Just thought I would take a second to share my journey for the past 90 days. I’ve certainly gained encouragement and strength from all of your posts so I hope this is in someway helpful to at least one of you. My intent over the past 90 days was to quit looking at porn only. I have MO 2 to 3 times a week and sometimes less without any screen in front of me.
In the the past, I have done the complete PMO method for just shy of year but eventually eased back into full use when I got divorced. I had a good case of the “f!@# its” honestly.
I found NoFap and then fortunately this group (the NoFap group isn’t for me) and decided that once AGAIN I needed to take a good look at the effects that using porn was having on me and my relationships. I am I to say that PIED is gone, anxiety in the bedroom is gone, it seems my over all anxiety has diminished and my thinking seems to be more clear.
I have battled this for long time. Likely lost my marriage of 13 years because of it. I was always sexually curious as a kid and hung out with older kids who introduced me sex via talk and magazine pics (I can still visualize that the first porn layout I ever saw. think it doesn’t have an effect?) etc. I never was guy that liked to hang out in strip clubs or buy videos or magazines for that matter. But when the Internet came out, it started ramping up and up. The more bandwidth the more pics, then videos and I was hooked.
My use would eb and flow. Sometimes bingeing 3x a day and then nothing at all on other days. The content kept getting deeper and deeper into the black hole of “that’s not enough”. That’s what bothered me the most I think. It just wasn’t my natural tendency to be turned on by some of things I was using to PMO.
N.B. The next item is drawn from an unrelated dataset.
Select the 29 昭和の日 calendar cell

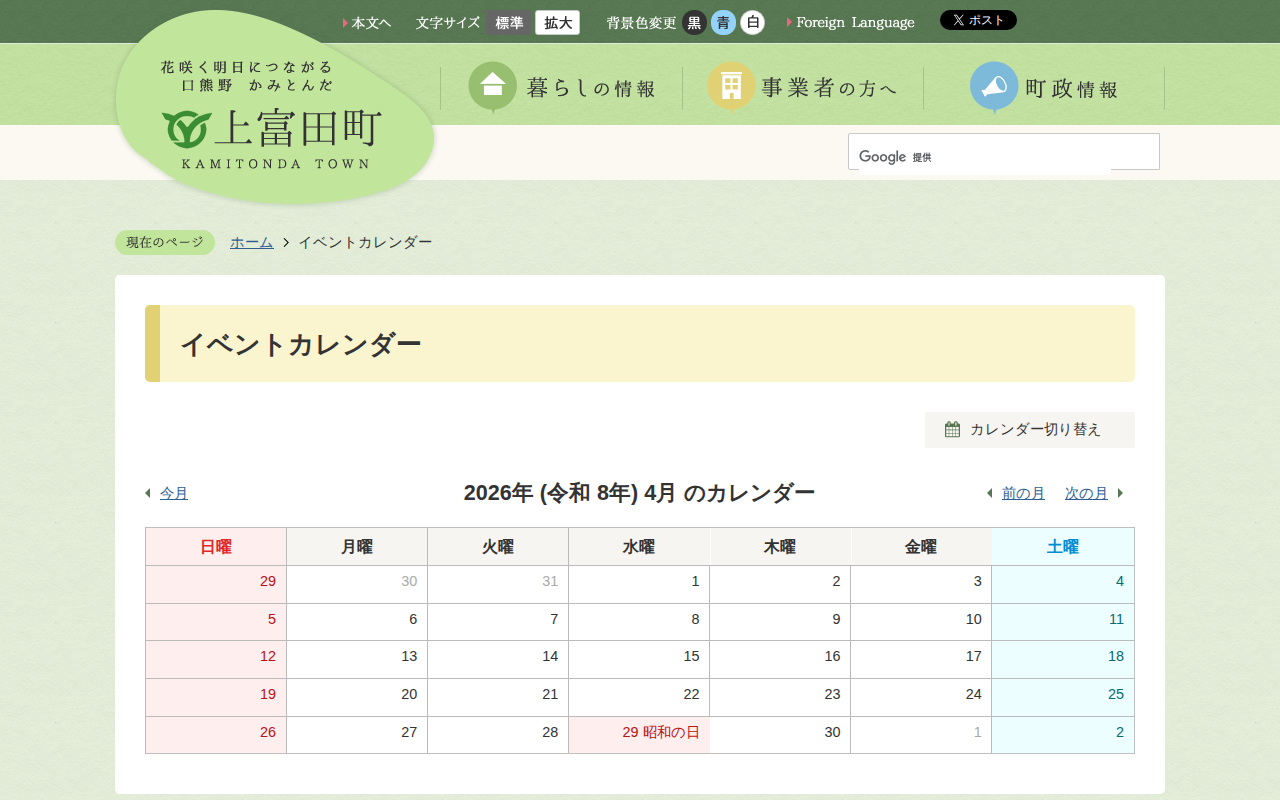click(x=639, y=733)
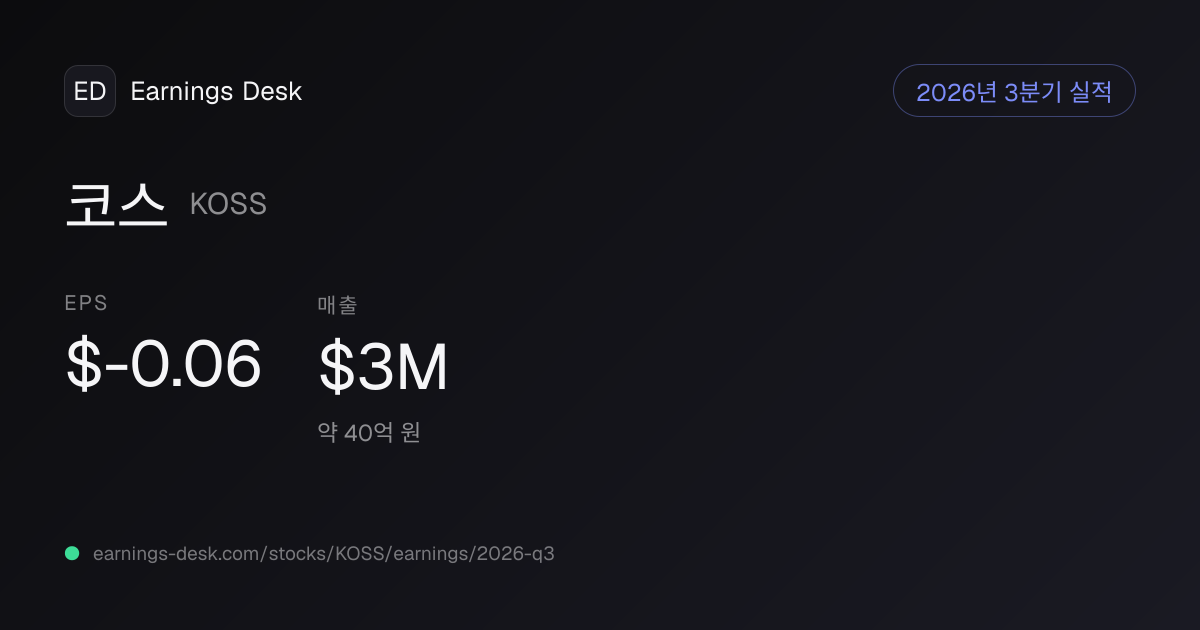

I’ve been through counseling, Sexaholics Anonymous, sex therapy, read books… etc. This 90 days have been different in that what has helped me the most is to know that I am PHYSICALLY addicted. My brain has been hijacked. The “Your Brain on Porn” explanation was the catalyst for this run. Knowing that I’m chemically addicted and that I just not a dirty rotten person with a dirty rotten secret (the guilt and shame cycle) really freed me from the cycle for some reason. It was like “Oh, if I stop feed this pleasure center all the shit it will let up eventually”. And it has. I look at it now like quitting smoking or getting off sodas. I don’t need it AND I better off without. I don’t know why but this just resonated with me.
With that said, I could lose it tomorrow and binge for 10 hours. I fully respect that my addicted brain is extremely tricky, patient and calculating. The good news is now when the urges come I just observe them, don’t fight them per se, take deep breathes, except that my brain wants this but I choose to let it go. It’s just a thought. I don’t have to act. It’s easier said than done sometimes but it IS getting easier as time passes.
It’s such a power struggle. I’ve been in all kinds of hell with this and I will always have it. I just hope and pray each day that I get the gift of letting it go. One day at time.